Goal of the exercise: Reproduce verbatim the stretch of the utility financial report from "INCOME TAXES" through "of the ITCs.".

Supplied passage:

The decrease in utility operations and maintenance expenses is primarily related
to $19 million of non-recurring items recorded in 1999, offset by increases in
customer growth.

Depreciation and amortization expense increased primarily because of higher
plant balances.

INCOME TAXES

As part of a 1994 rate settlement, we accelerated amortization of substantially
all of our ITCs over a five-year period that ended on December 31, 1999. The
amortization of ITCs decreased annual income tax expense by approximately $28
million. Beginning in 2000, no further benefits were reflected in income tax
expense related to the acceleration of the ITCs.

LIQUIDITY AND CAPITAL RESOURCES

For the three months ended March 31, 2000, we incurred approximately $102
million in capital expenditures, which is approximately 22% of the most recently
estimated 2001 capital expenditures. Our projected capital expenditures for the
next three years are $455

                                      -21-

million in 2001; $401 million in 2002; and $294 million in 2003. These amounts
include about $30-$35 million each year for nuclear fuel expenditures.

Our long-term debt redemption requirements, including optional repayments on
long-term debt are: $380 million in 2001; $125 million in 2002; and zero in
2003. During the three months ended March 31, 2001, we satisfied all of our
long-term debt redemption requirements for the first quarter of 2001 with cash
from operations and short-term borrowings. On April 15, 2001, we redeemed $45
million (plus interest) of our First Mortgage Bonds, 9 1/2% Series due 2021. We
have also deposited $72 million, plus interest, with the trustee for the
redemption in December 2001 of our First Mortgage Bonds, 9% Series due 2021.
Based on market conditions and optional call provisions, we may make optional
redemptions of long-term debt from time to time.

Although provisions in our first mortgage bond indenture, articles of
incorporation, and ACC financing orders establish maximum amounts of additional
first mortgage bonds and preferred stock that we may issue, we do not expect any
of these provisions to limit our ability to meet our capital requirements.

Material supplied:
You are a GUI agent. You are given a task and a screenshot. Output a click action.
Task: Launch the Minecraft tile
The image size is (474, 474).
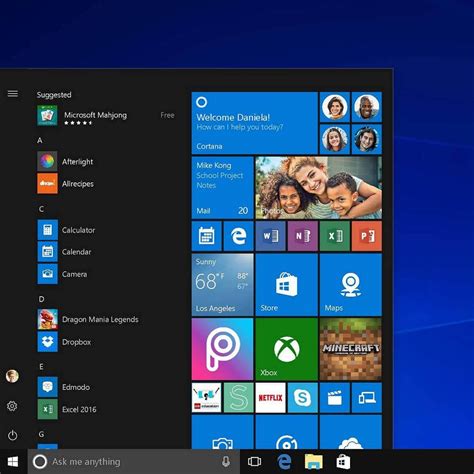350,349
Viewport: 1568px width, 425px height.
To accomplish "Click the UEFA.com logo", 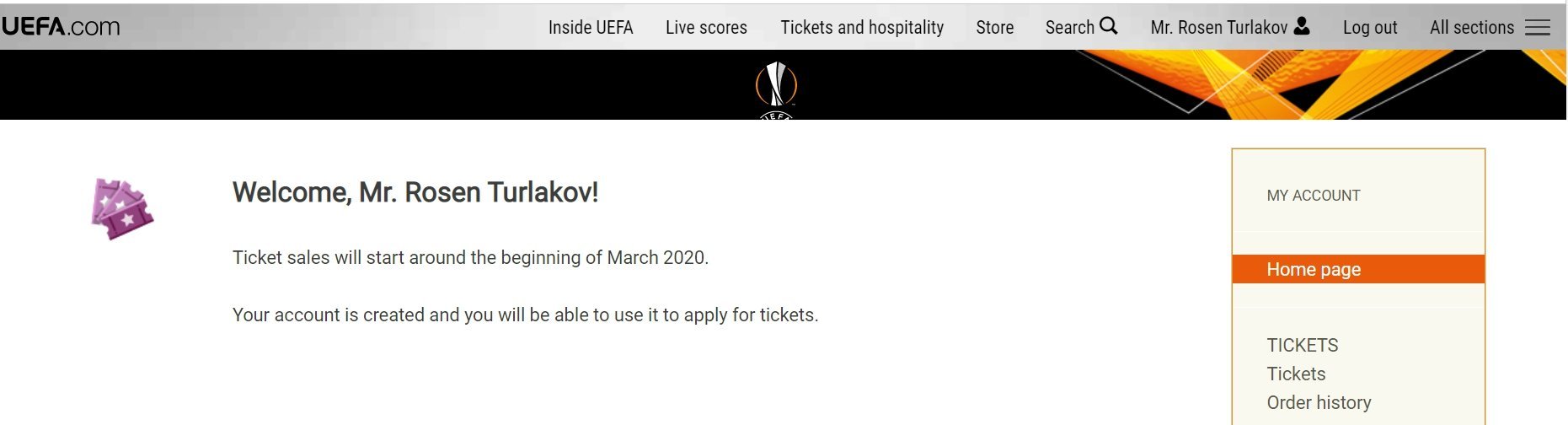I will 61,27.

* * *

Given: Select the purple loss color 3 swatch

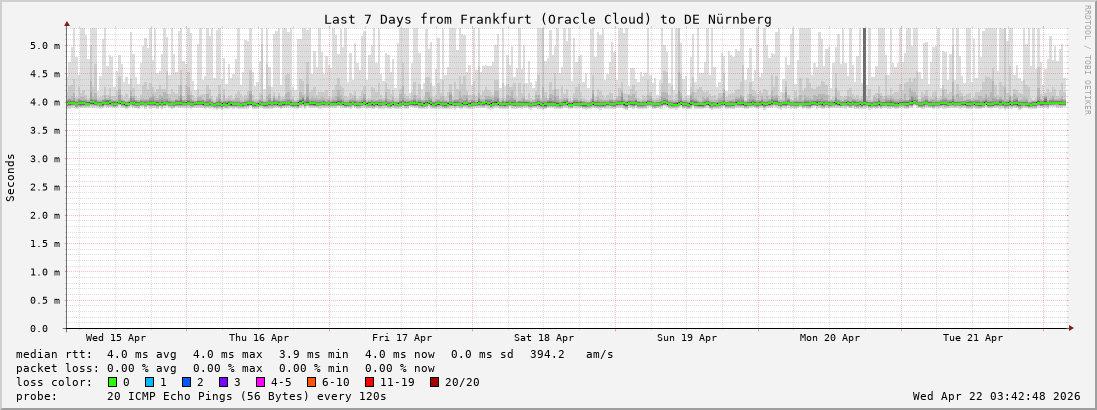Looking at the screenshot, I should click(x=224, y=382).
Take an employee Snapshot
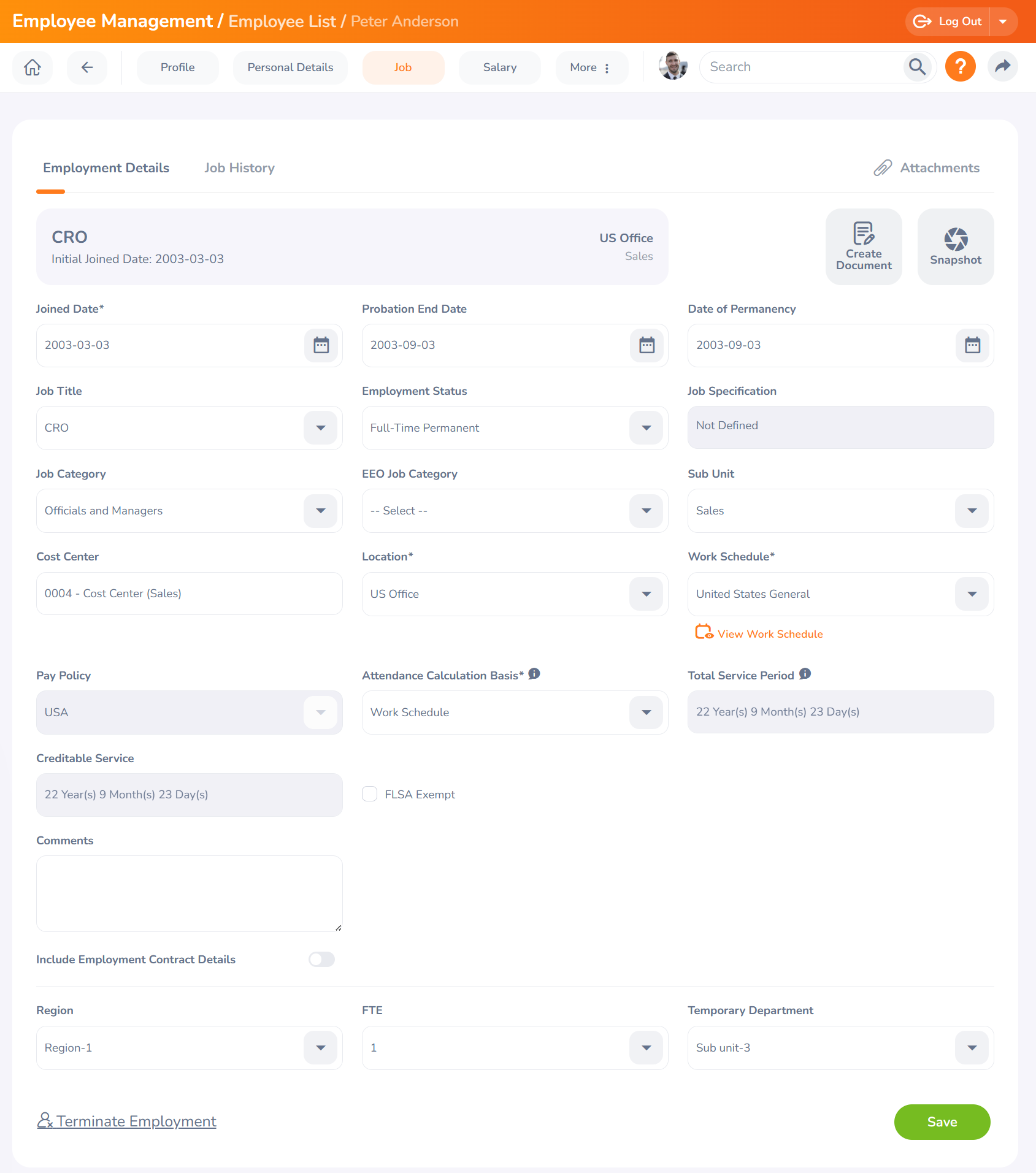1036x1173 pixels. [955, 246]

--

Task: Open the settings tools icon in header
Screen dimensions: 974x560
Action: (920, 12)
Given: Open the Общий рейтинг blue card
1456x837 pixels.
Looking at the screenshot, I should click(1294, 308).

Written response:
INCOME TAXES

As part of a 1994 rate settlement, we accelerated amortization of substantially
all of our ITCs over a five-year period that ended on December 31, 1999. The
amortization of ITCs decreased annual income tax expense by approximately $28
million. Beginning in 2000, no further benefits were reflected in income tax
expense related to the acceleration of the ITCs.